My Friend Pinocchio”
by David Rabe
from the February 10, 2025 issue of The New Yorker

He’s still at it! David Rabe is 84 years old, and this is his fourth story in The New Yorker in the last few years. I have enjoyed each, so I’m glad to have another. Best known as a playwright and screenwriter, I’m glad he has been writing more fiction, and I need to pick up his 2022 book Listening for Ghosts: A Novella and Four Short Stories.

Here is how “My Friend Pinocchio” begins:

When I broke Kenny’s bedroom door, I was in the middle of a crazy argument with my girlfriend. Kenny and his wife, Cathy, were away, and, actually, I didn’t ruin the door, but I damaged it and hurt my hand.
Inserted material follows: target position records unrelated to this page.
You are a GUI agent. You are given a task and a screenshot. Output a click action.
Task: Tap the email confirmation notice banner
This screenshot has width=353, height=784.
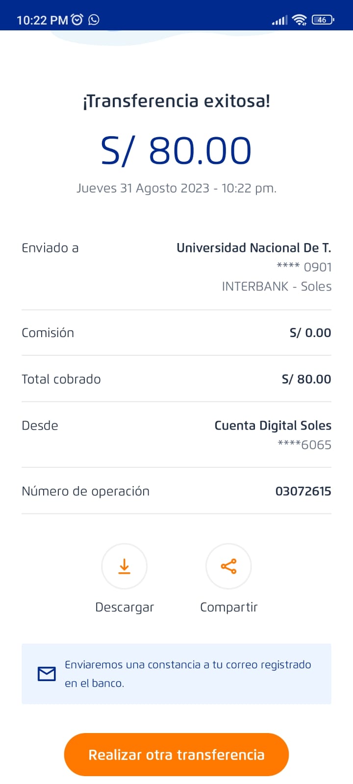pyautogui.click(x=177, y=674)
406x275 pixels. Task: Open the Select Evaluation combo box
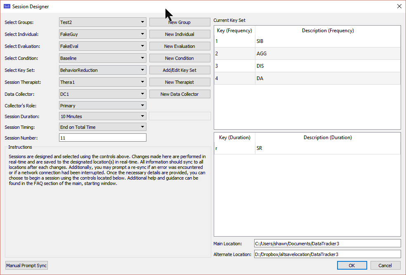[x=102, y=46]
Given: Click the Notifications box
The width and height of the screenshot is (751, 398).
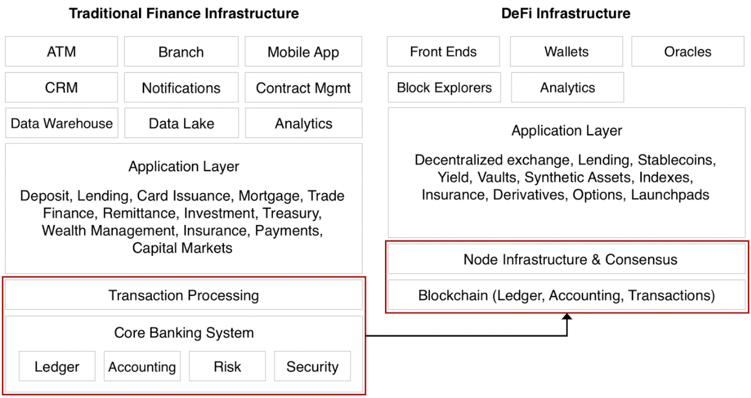Looking at the screenshot, I should pos(181,87).
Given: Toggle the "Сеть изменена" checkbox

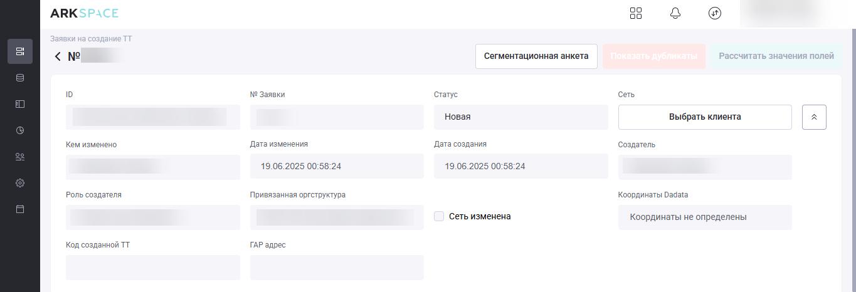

This was the girlfriend I’d run after in a panic-stricken, wild breakout that destroyed my first marriage and led to a nervous breakdown. Time in the breakdown lane. It turned out to be a kind of walking collapse, in the sense that pneumonia is sometimes “walking.” So I walked around pretty much like shattered pottery glued back together haphazardly, all the while drinking, with a teeth-gritted determination to hang on to my girlfriend and survive. Not that pottery can drink or walk. But I could and did, and one of the things I did in that time was break Kenny’s door.